Short problem: Copy the records below word for word, starting at the very first line and ending at the line containing "The width and", with that line included. Omit the pictures.

+++ Available records

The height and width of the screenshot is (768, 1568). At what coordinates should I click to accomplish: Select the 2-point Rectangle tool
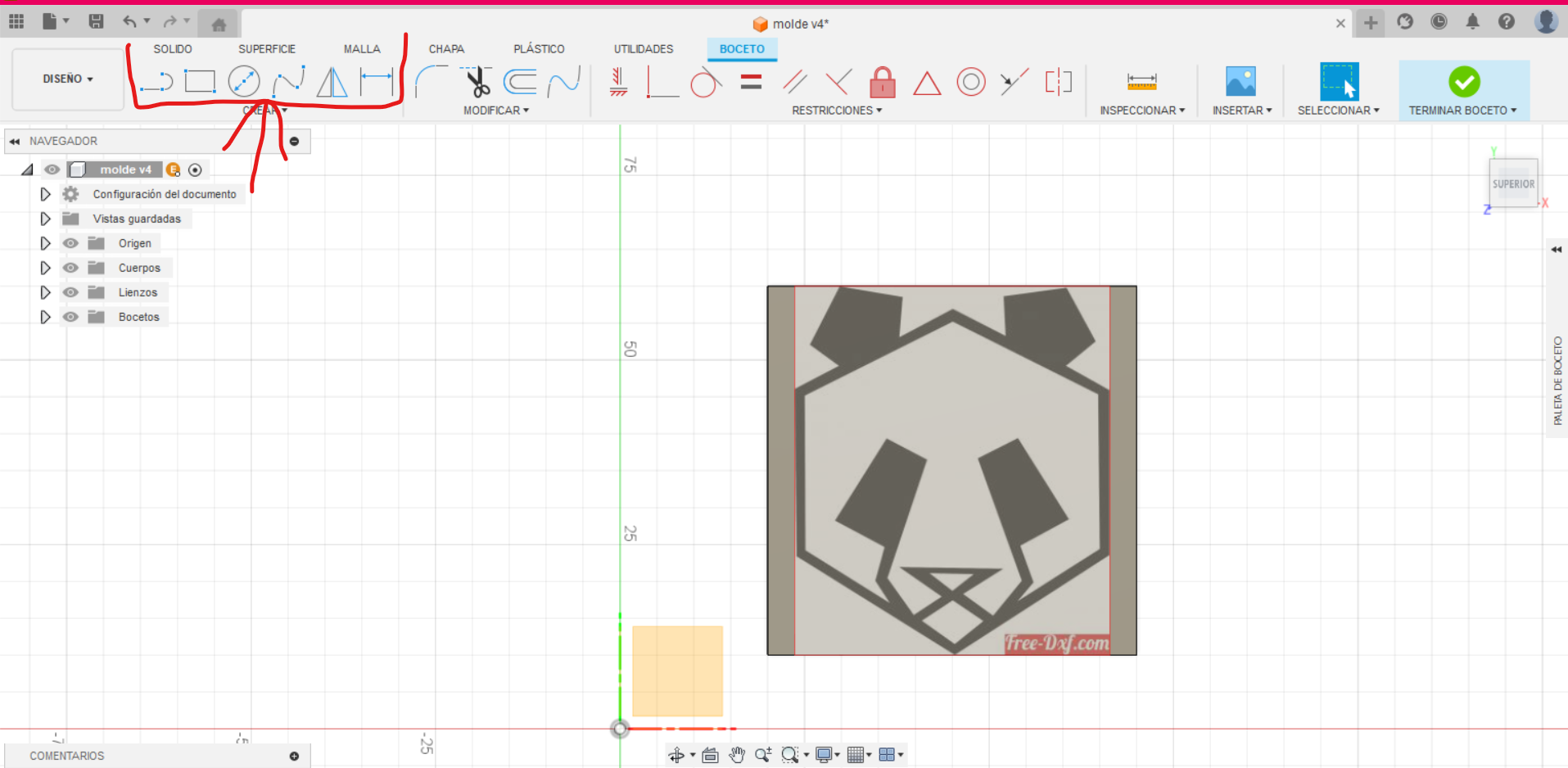click(x=200, y=81)
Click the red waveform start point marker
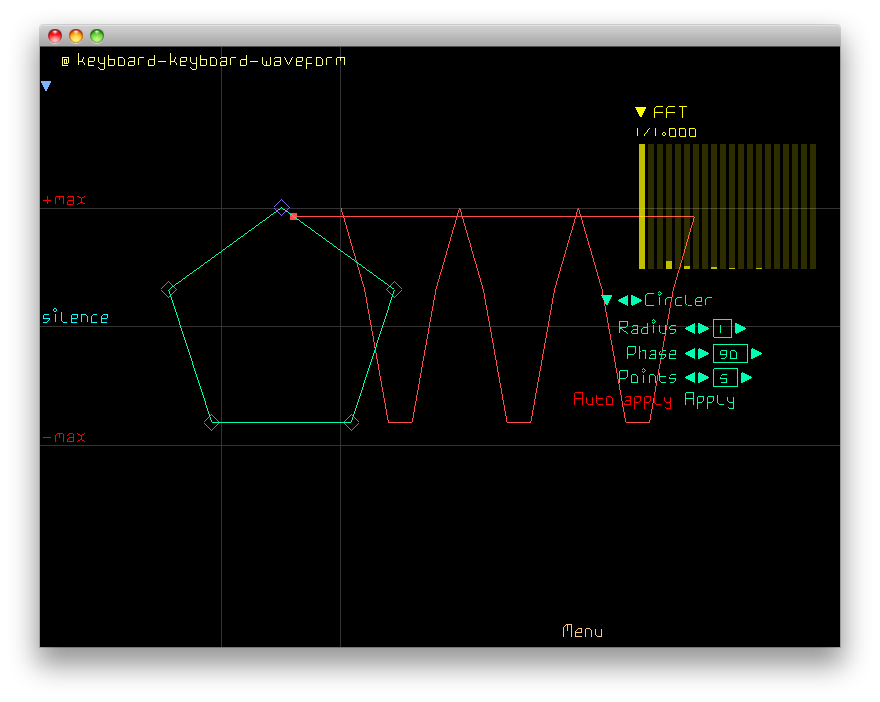The width and height of the screenshot is (880, 702). [293, 216]
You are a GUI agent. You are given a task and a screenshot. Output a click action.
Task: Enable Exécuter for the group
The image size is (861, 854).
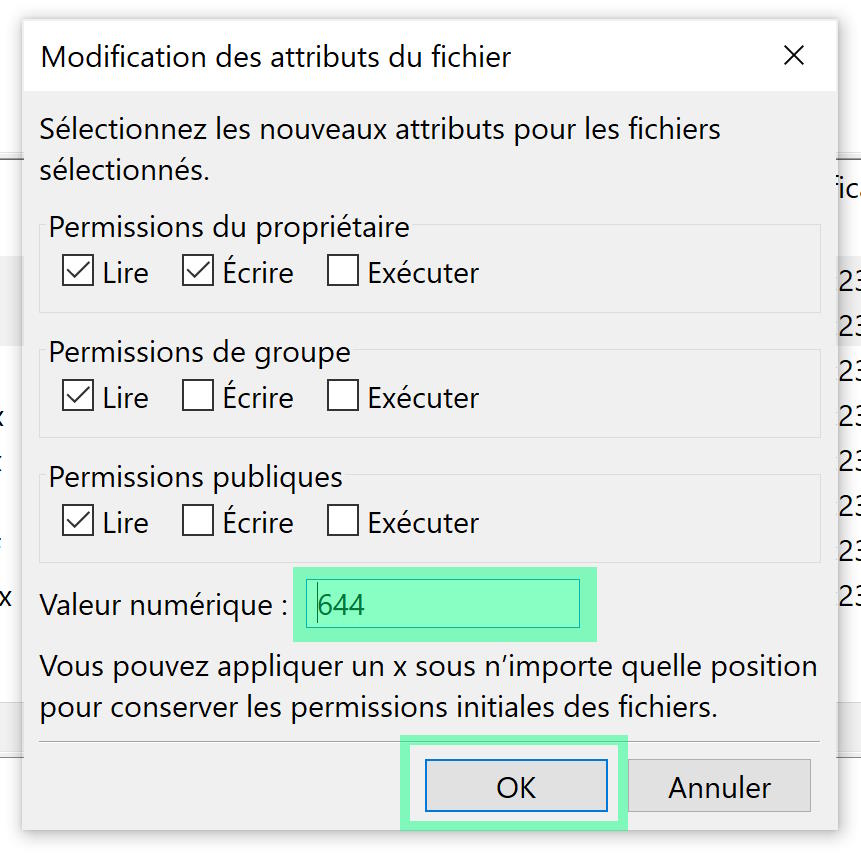342,397

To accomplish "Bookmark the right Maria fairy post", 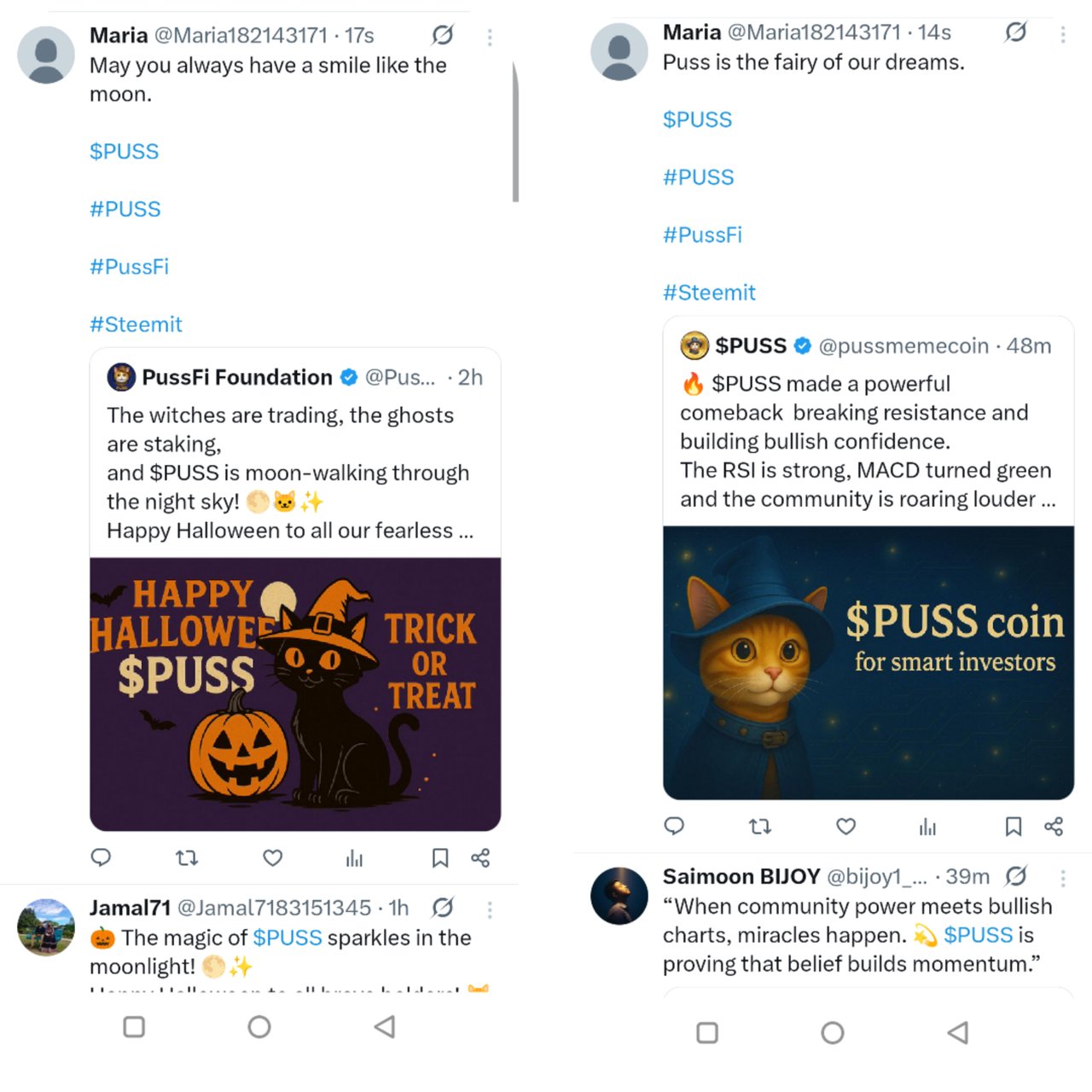I will coord(1014,826).
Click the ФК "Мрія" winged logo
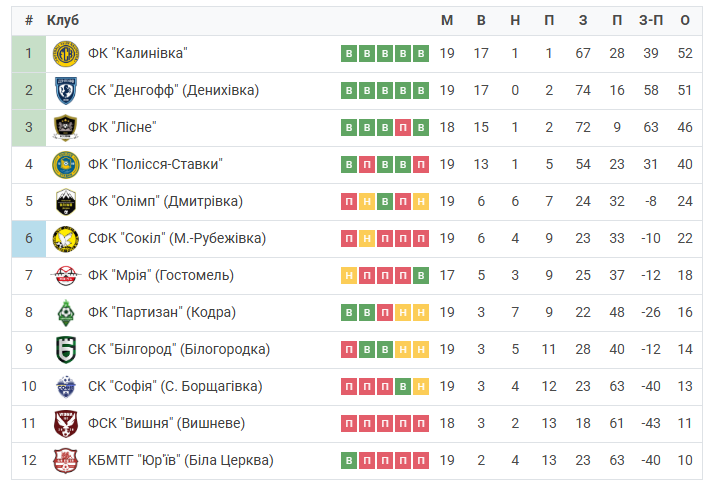 pyautogui.click(x=66, y=276)
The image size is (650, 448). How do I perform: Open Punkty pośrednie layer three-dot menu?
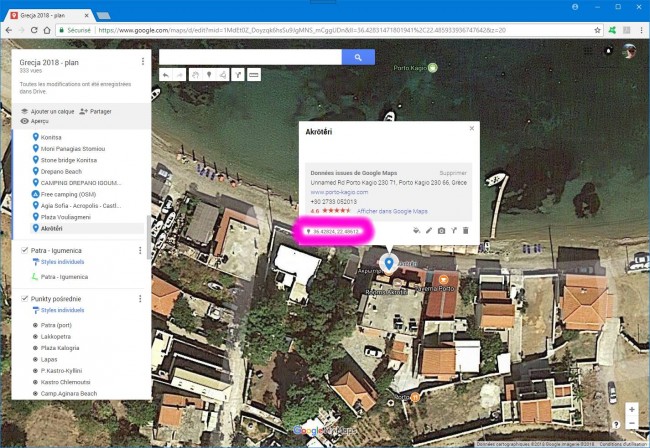[140, 299]
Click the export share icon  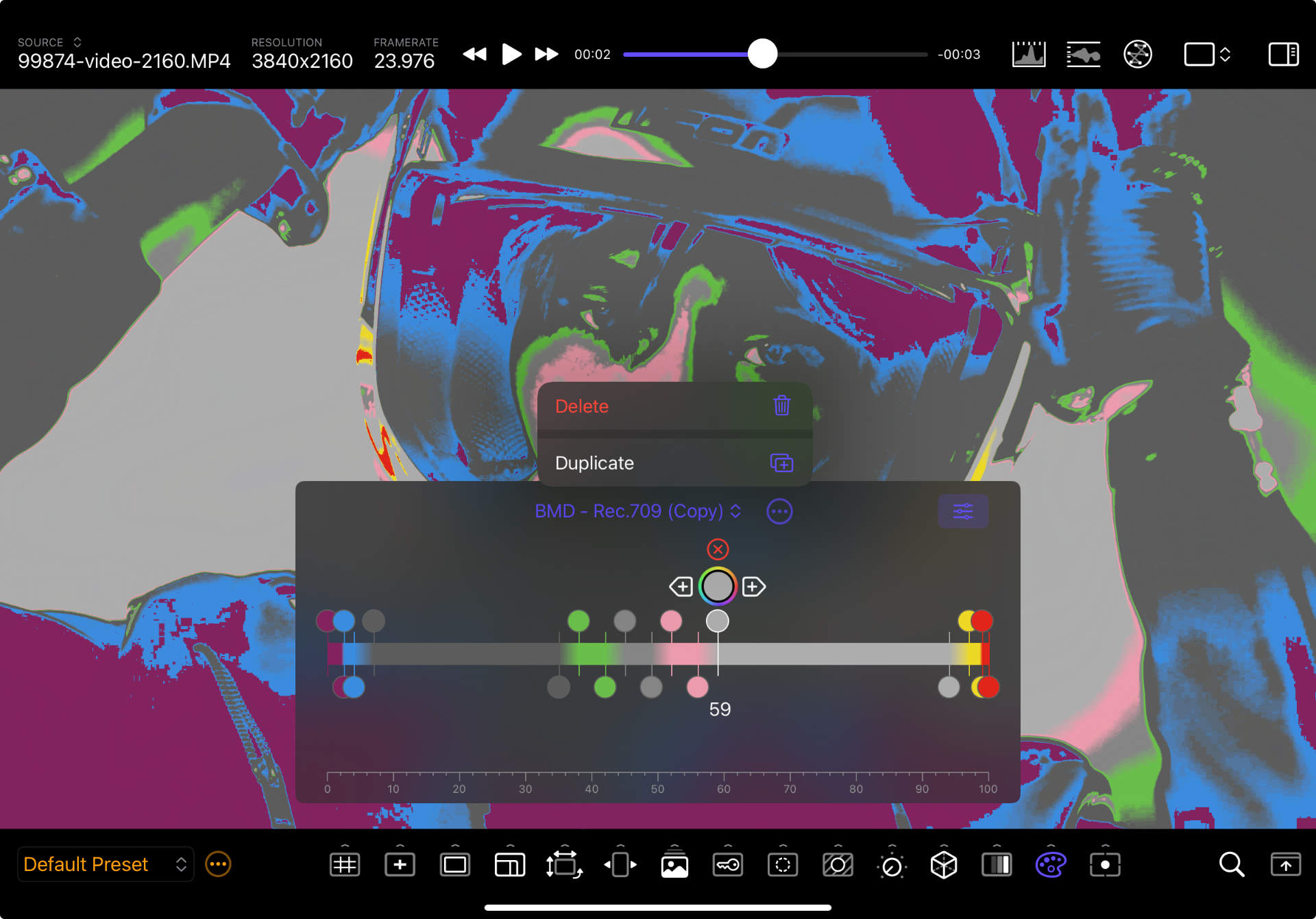(x=1285, y=865)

++++++

Exercise result:
The height and width of the screenshot is (768, 1568). At what coordinates should I click to accomplish: Select the 2-point Rectangle tool
click(x=200, y=81)
Click the red waveform start point marker
The width and height of the screenshot is (880, 702). [293, 216]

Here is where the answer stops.